GIVEN ENTRIES:

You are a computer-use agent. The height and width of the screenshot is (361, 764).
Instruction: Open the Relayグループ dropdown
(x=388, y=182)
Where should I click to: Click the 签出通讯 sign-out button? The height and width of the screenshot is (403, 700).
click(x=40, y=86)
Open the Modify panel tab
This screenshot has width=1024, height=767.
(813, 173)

STATED PROBLEM:
Please change "dropdown" to "menu" throughout the records above, keeping every other part of them as it is.

RESPONSE:
You are a computer-use agent. The height and width of the screenshot is (361, 764).
Instruction: Open the Relayグループ menu
(x=388, y=182)
Where should I click to: Click the 签出通讯 sign-out button? The height and width of the screenshot is (403, 700).
click(x=40, y=86)
Open the Modify panel tab
This screenshot has width=1024, height=767.
(813, 173)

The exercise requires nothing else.